India court convicts ex-Satyam chief in $3.05 billion fraud case

HYDERABAD (AFP) - An Indian court on Thursday convicted the former chief of outsourcing giant Satyam and his aides over a US$2.25 billion (S$ 3.05 billion) accounting fraud in a scandal dubbed "India's Enron", the prosecutor said.

Byrraju Ramalinga Raju, his brother and eight others were found guilty of manipulating Satyam's books during the IT boom in India in 2009 in a case that shook the industry.

"All the accused have been convicted of almost all charges", prosecutor K. Surender told reporters outside the court in Hyderabad.

Raju faces a life sentence after being charged with criminal conspiracy and breaching public trust in a scam that prosecutors said caused 140 billion rupees (S$3.05 billion) in losses to investors.

The Satyam scandal erupted in 2009 after Raju admitted to overstating profits for years and inflating the company's balance sheet.

Raju, who was educated in India and the United States, was one of the stars of India's software boom - a key driver of the country's economic growth over the previous decade.

In a confessional letter to shareholders in 2009, Raju said: "The concern was that poor performance would result in a takeover." "It was like riding a tiger, not knowing how to get off without being eaten."

The confession sent shockwaves through the industry, which had put Raju's success down to dedication and hard work in Hyderabad, an IT hub that acts as the Indian headquarters of Google and Microsoft.

"Raju was like the messiah of IT for Andhra Pradesh back then," said KV Kurumanath, an editor at the Hindu BusinessLine newspaper. "He was looked upon as a god, and a big achiever," said Mr Kurumanath, who has been closely following the case.

Raju has been out on bail since November 2011 after spending nearly three years behind bars during the trial. His brother, Satyam's former managing director B Rama Raju, was also convicted, along with other employees and two former PricewaterhouseCoopers workers.

A senior investigator hailed the verdict and hoped the sentencing of the 10 later Thursday or Friday would act as "a big deterrent" to other corporations against misusing shareholders' money.

"India very rarely prosecutes corporate fraud. And this is the biggest corporate fraud case in South Asian history. So for us, getting a conviction is a big victory," he told AFP on condition of anonymity.

Raju's lawyers have told the court that he was not responsible for the losses and that documents filed during the trial were fabricated.
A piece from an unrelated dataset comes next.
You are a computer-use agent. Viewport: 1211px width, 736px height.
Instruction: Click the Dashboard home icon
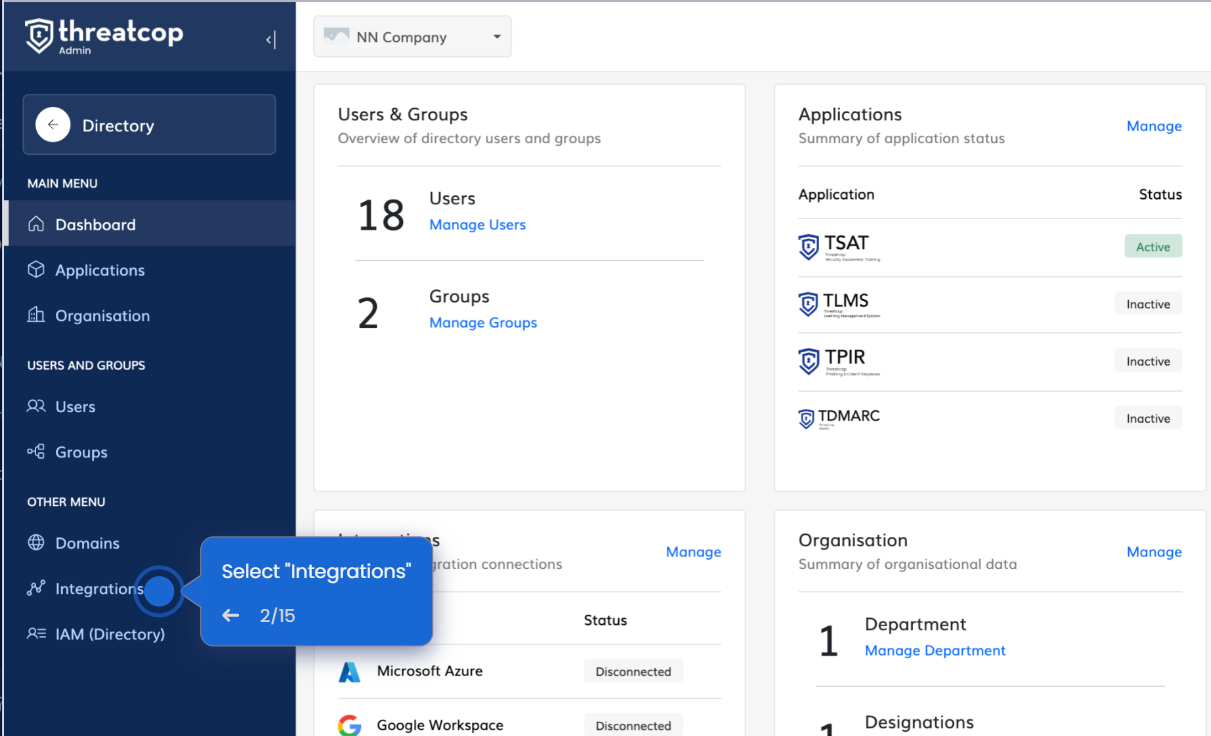coord(36,224)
India's equity market regulator last year slapped multi-million dollar fines on Raju for manipulating the firm's shares during the scandal.

But the case raised concerns about why regulators, who were only prompted to act after Raju confessed, failed to spot the scam earlier, along with corporate governance issues and accounting standards.

"The biggest thing this reveals is the failure of India's regulatory system," said S. Nagesh Kumar, a news analyst and former editor based in Hyderabad. US energy giant Enron collapsed in 2001 in the wake of massive false accounting revelations.